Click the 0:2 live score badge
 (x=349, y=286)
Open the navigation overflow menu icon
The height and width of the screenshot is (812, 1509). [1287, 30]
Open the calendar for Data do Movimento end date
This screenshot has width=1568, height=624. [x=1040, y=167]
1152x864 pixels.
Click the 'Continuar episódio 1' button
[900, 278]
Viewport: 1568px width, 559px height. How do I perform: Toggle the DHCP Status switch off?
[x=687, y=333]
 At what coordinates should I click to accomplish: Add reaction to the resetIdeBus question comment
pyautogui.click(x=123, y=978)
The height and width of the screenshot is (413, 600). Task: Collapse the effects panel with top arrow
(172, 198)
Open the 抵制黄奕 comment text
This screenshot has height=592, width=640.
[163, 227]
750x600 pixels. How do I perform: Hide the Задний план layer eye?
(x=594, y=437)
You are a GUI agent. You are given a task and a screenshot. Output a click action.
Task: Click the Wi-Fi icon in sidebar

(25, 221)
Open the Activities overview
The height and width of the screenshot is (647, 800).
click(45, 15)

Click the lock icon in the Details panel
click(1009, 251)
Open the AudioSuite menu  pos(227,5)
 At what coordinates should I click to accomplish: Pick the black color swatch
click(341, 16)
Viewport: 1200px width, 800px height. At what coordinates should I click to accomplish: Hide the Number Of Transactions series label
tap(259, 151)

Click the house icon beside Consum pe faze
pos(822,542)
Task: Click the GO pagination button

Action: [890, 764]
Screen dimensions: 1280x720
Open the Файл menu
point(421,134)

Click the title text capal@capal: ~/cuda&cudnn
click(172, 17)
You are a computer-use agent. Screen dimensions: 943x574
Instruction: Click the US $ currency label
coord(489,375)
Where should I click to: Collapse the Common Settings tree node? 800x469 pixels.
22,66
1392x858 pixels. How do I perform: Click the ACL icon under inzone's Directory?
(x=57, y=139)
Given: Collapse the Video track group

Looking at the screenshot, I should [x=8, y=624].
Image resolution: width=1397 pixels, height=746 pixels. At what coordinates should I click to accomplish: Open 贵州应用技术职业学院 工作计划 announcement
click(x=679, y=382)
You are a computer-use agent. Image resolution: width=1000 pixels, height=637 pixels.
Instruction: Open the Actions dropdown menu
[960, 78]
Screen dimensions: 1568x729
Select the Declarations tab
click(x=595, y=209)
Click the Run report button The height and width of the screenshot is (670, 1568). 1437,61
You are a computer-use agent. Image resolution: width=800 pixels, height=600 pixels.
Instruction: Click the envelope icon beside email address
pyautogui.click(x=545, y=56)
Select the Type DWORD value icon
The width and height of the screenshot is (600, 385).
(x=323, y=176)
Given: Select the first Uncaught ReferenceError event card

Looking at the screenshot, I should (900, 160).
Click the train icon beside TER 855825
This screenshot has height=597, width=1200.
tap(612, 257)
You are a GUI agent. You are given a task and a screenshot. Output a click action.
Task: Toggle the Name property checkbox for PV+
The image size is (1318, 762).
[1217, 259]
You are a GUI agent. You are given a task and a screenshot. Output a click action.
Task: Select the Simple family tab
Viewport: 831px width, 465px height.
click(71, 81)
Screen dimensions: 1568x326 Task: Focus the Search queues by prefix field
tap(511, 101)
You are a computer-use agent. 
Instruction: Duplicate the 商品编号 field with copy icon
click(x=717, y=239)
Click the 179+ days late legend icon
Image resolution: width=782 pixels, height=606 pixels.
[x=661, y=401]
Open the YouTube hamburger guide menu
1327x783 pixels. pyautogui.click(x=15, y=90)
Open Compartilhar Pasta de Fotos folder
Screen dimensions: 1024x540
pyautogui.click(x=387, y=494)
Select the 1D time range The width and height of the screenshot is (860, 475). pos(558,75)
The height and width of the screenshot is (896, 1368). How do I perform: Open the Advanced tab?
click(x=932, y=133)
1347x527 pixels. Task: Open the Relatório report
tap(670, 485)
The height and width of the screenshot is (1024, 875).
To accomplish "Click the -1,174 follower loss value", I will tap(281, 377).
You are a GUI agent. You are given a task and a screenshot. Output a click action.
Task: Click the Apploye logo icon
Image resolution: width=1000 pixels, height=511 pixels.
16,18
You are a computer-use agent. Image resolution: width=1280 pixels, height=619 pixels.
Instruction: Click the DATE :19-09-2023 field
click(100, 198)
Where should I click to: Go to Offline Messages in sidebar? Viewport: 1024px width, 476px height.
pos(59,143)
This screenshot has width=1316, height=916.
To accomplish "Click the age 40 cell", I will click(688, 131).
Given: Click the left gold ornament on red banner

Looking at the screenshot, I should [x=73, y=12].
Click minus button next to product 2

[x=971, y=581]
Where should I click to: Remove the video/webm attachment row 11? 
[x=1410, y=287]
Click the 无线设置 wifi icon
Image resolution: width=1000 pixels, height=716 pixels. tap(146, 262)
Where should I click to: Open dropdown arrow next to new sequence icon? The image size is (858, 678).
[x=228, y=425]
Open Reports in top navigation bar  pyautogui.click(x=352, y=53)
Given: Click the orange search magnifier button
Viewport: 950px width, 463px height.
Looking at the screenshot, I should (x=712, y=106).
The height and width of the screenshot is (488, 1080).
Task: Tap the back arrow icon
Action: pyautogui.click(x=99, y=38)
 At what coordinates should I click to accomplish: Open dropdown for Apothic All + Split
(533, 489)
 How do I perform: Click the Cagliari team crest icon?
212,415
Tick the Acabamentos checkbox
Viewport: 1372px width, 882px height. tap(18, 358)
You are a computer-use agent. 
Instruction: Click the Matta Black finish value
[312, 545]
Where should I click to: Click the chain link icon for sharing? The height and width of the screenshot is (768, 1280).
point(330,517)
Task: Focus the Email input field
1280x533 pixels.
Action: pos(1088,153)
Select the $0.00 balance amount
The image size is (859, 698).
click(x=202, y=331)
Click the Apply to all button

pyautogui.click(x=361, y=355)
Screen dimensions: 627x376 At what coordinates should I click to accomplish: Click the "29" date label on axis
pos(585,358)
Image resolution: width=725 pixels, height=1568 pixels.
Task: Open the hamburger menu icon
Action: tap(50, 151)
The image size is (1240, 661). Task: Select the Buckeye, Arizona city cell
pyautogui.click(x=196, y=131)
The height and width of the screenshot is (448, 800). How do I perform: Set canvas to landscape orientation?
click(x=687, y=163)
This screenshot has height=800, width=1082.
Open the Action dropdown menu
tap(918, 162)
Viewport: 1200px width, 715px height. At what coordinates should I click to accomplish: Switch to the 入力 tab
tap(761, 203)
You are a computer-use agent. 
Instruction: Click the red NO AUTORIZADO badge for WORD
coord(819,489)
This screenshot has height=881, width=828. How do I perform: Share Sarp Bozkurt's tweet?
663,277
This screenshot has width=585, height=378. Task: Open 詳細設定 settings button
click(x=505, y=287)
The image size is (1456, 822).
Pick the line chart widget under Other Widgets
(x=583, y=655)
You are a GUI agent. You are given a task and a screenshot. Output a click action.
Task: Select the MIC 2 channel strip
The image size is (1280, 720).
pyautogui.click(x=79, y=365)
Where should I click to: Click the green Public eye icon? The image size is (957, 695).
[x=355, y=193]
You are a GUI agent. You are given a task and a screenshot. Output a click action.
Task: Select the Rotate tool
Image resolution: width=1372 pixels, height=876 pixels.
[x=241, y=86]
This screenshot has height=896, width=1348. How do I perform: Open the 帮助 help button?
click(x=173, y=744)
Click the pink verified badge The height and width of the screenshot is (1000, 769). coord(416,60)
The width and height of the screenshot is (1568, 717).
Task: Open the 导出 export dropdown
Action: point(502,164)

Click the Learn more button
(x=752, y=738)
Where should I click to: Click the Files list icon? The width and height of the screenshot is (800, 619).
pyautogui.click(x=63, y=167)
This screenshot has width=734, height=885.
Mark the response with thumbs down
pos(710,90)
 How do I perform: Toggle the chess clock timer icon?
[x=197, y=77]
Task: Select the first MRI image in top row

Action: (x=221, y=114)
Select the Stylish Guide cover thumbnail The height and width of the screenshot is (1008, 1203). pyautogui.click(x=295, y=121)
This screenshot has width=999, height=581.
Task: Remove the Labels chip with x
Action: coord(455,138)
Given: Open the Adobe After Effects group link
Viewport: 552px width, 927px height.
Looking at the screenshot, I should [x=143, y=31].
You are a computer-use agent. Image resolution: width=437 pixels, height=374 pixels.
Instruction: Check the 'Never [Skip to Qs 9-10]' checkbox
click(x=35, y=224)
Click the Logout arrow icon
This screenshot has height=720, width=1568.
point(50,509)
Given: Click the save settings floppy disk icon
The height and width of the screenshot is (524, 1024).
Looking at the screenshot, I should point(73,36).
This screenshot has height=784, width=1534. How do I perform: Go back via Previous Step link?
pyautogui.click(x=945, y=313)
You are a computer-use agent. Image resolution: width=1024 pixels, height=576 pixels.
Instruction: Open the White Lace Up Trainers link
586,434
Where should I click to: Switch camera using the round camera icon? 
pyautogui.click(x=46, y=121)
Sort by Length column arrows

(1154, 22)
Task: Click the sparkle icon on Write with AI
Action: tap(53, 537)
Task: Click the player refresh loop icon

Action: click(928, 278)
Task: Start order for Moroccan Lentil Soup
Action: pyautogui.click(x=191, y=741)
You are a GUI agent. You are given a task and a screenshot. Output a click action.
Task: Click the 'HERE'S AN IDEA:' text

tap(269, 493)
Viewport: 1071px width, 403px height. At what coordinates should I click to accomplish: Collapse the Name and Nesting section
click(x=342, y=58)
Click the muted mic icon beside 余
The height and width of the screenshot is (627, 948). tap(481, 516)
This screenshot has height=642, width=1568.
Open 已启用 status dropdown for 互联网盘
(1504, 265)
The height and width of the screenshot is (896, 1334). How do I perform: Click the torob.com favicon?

——

--- Description of the task ---
The line containing "Open the AudioSuite" marks the end. Please print exactly every line from the top of the data to it, both included, and nothing more.

--- Exercise output ---
Click the 0:2 live score badge
 (x=349, y=286)
Open the navigation overflow menu icon
The height and width of the screenshot is (812, 1509). [1287, 30]
Open the calendar for Data do Movimento end date
This screenshot has width=1568, height=624. [x=1040, y=167]
1152x864 pixels.
Click the 'Continuar episódio 1' button
[900, 278]
Viewport: 1568px width, 559px height. How do I perform: Toggle the DHCP Status switch off?
[x=687, y=333]
 At what coordinates should I click to accomplish: Add reaction to the resetIdeBus question comment
pyautogui.click(x=123, y=978)
The height and width of the screenshot is (413, 600). Task: Collapse the effects panel with top arrow
(172, 198)
Open the 抵制黄奕 comment text
This screenshot has height=592, width=640.
[163, 227]
750x600 pixels. How do I perform: Hide the Задний план layer eye?
(x=594, y=437)
You are a GUI agent. You are given a task and a screenshot. Output a click action.
Task: Click the Wi-Fi icon in sidebar

(25, 221)
Open the Activities overview
The height and width of the screenshot is (647, 800).
click(45, 15)

Click the lock icon in the Details panel
click(1009, 251)
Open the AudioSuite menu  pos(227,5)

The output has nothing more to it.